*Passage provided*:
After reading the R news, I've tried this code and it works:
> rapply(list(names(test),test), write.csv, file="filename.csv",
append=T, row.names=F)
However, the output is structured like this:
names(test)[[1]]
names(test)[[2]]
etc...
test[[1]]
test[[2]]
etc...
I would like to alternate names(test) and test in the output. The
desired output would be structured like this:
names(test)[[1]]
test[[1]]
names(test)[[2]]
test[[2]]
etc...
Can someone guide me for that step? Better solutions for the whole thing
are of course welcomed!
Thanks a lot
Ivan
Le 2/10/2010 10:50, Ivan Calandra a ?crit :> Hi everybody!
>
> I'm still quite new in R and I don't really understand this whole
> "vectorization" thing.
> For now, I use a for loop (and it works fine), but I think it would be
> useful to replace it.

*Recorded information*:
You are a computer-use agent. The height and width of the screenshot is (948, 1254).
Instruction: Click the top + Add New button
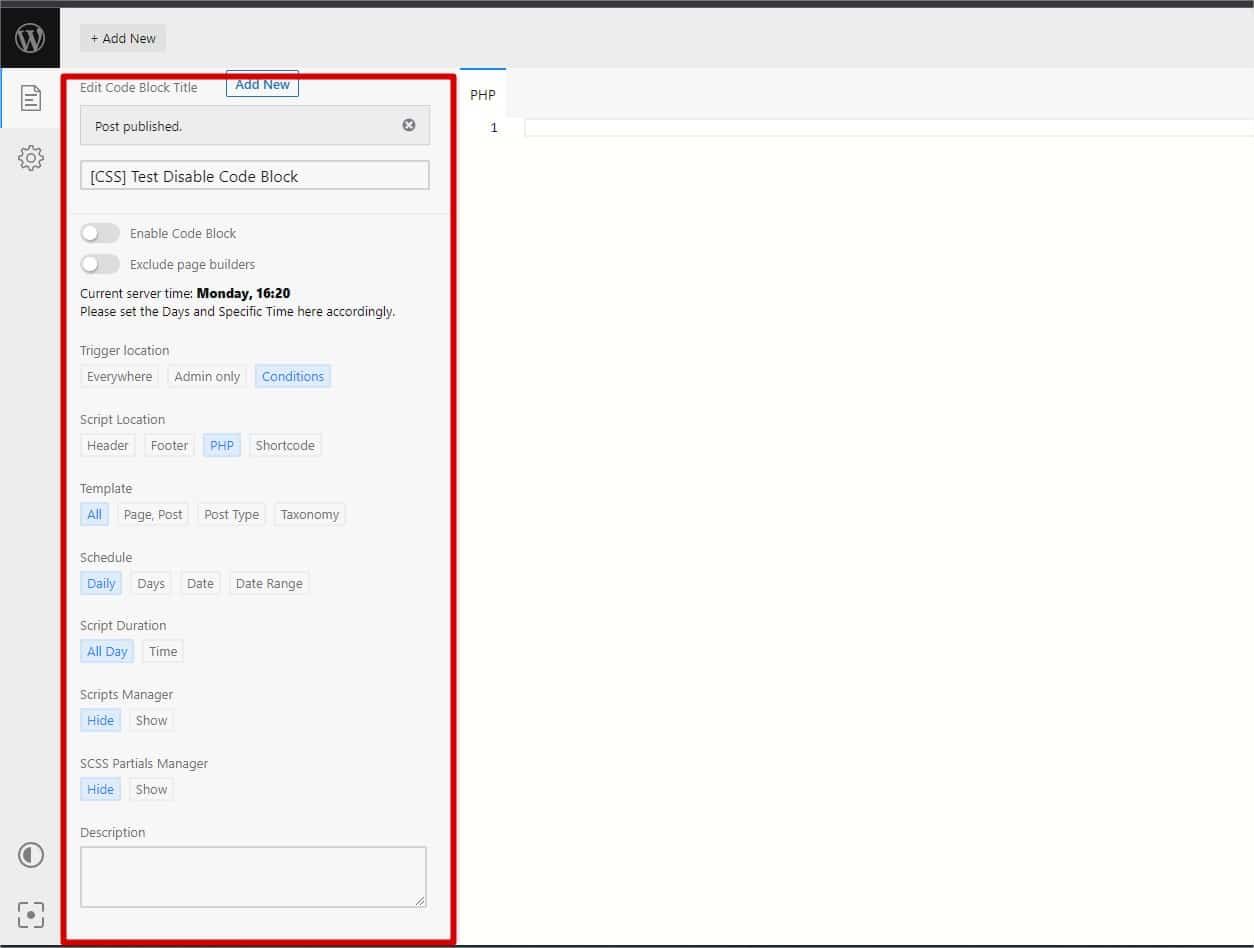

*Requirement*: Copy out the entire R forum post above about writing a list and its names to a CSV file, character for character.

*Exercise result*:
After reading the R news, I've tried this code and it works:
> rapply(list(names(test),test), write.csv, file="filename.csv",
append=T, row.names=F)
However, the output is structured like this:
names(test)[[1]]
names(test)[[2]]
etc...
test[[1]]
test[[2]]
etc...
I would like to alternate names(test) and test in the output. The
desired output would be structured like this:
names(test)[[1]]
test[[1]]
names(test)[[2]]
test[[2]]
etc...
Can someone guide me for that step? Better solutions for the whole thing
are of course welcomed!
Thanks a lot
Ivan
Le 2/10/2010 10:50, Ivan Calandra a ?crit :> Hi everybody!
>
> I'm still quite new in R and I don't really understand this whole
> "vectorization" thing.
> For now, I use a for loop (and it works fine), but I think it would be
> useful to replace it.